Stricken bis ins hohe Alter
In einer Studie von 2011 interviewten Forscher unter der Leitung von Dr. Yonas E. Geda (Psychiater in der Mayo Clinic in Rochester, Miami) eine zufällige Auswahl aus 1.321 Personen im Alter zwischen 70 und 89 Jahren. Die meisten von ihnen waren geistig normal und integrierten im späten Alter geistige Aktivitäten.
In diesem Zuge fand man heraus, dass Menschen welche sich mit Handfertigkeiten wie Stricken und Häkeln beschäftigen, ein verringertes Risiko für geistige Schäden wie Gedächtnisverlust haben.

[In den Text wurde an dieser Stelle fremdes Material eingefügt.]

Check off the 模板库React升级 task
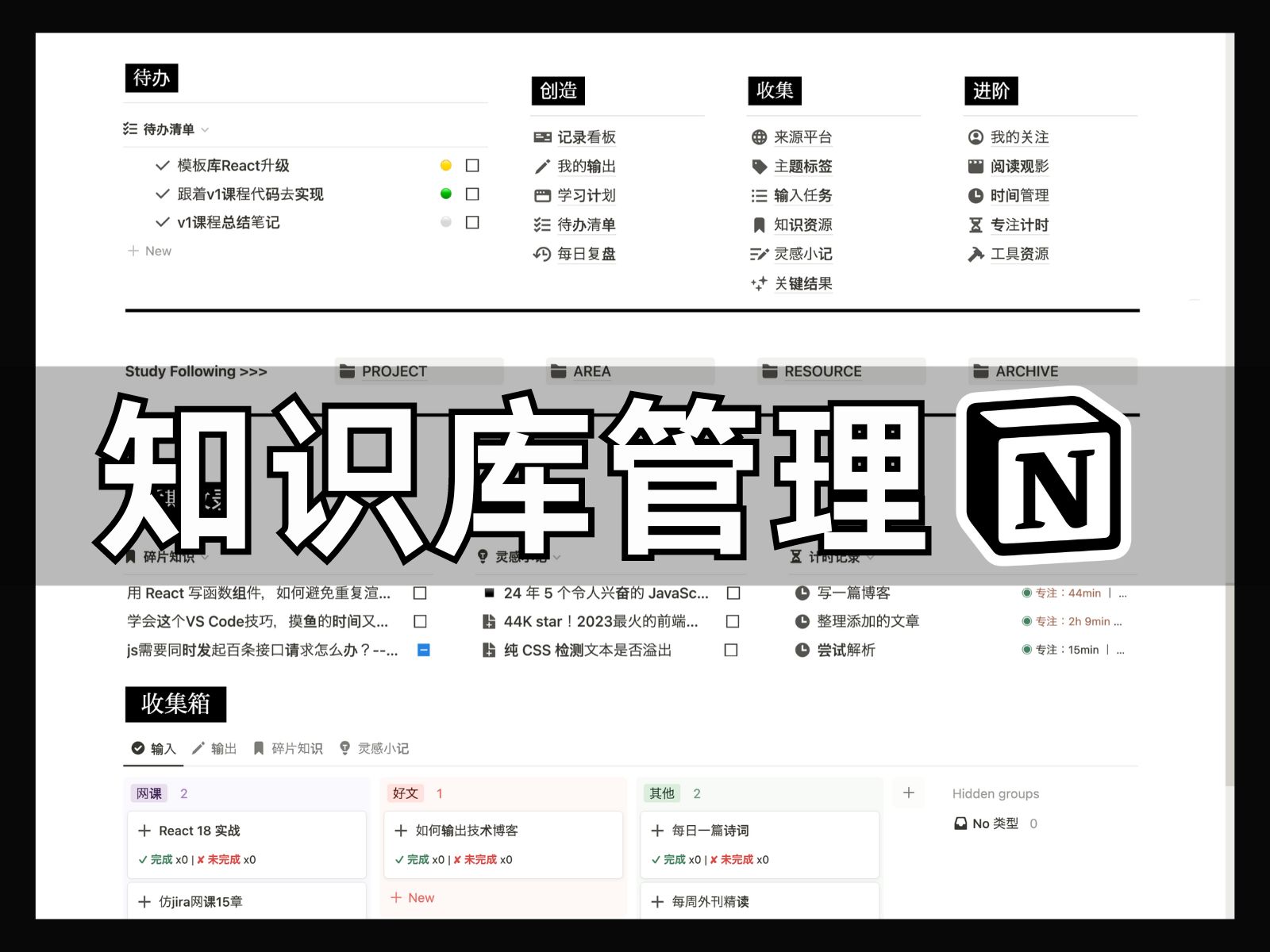Image resolution: width=1270 pixels, height=952 pixels. (472, 165)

Obwohl es möglich ist, dass nur kognitiv gesunde Menschen solche Aktivitäten verfolgen, zeigten sich keine ähnlichen Vorteile bei denjenigen, die Zeitungen und Magazine lasen oder Musik spielten.
Die Forscher vermuten, dass handwerkliche Aktivitäten die Entwicklung der Nervenbahnen im Gehirn unterstützen und so die geistige Grundgesundheit fördern.
Zur Unterstützung dieser Aussage demonstrierten Denise C. Park und ihre Kollegen mit einer Studie von 2014 der Universität Texas in Dallas, dass das Erlernen von Steppen oder digitaler Fotografie die Gedächtnisfunktion bei älteren Menschen verbesserte.
Diejenigen, welche sich an weniger intellektuell, herausfordernden Aktivitäten beteiligten, egal ob in der Gruppe oder allein, zeigten keine solchen Verbesserungen.
Da kontinuierliche soziale Kontakte die Gesundheit und Langlebigkeit fördern, könnten Menschen mit dem Wunsch einer Gesundheitssteigerung durch Handfertigkeiten einer gleichdenkenden Gruppe beitreten.
Jane Brody hat für sich selbst entschieden, keine einzige Woche in ihrer Strickgruppe verpassen zu wollen.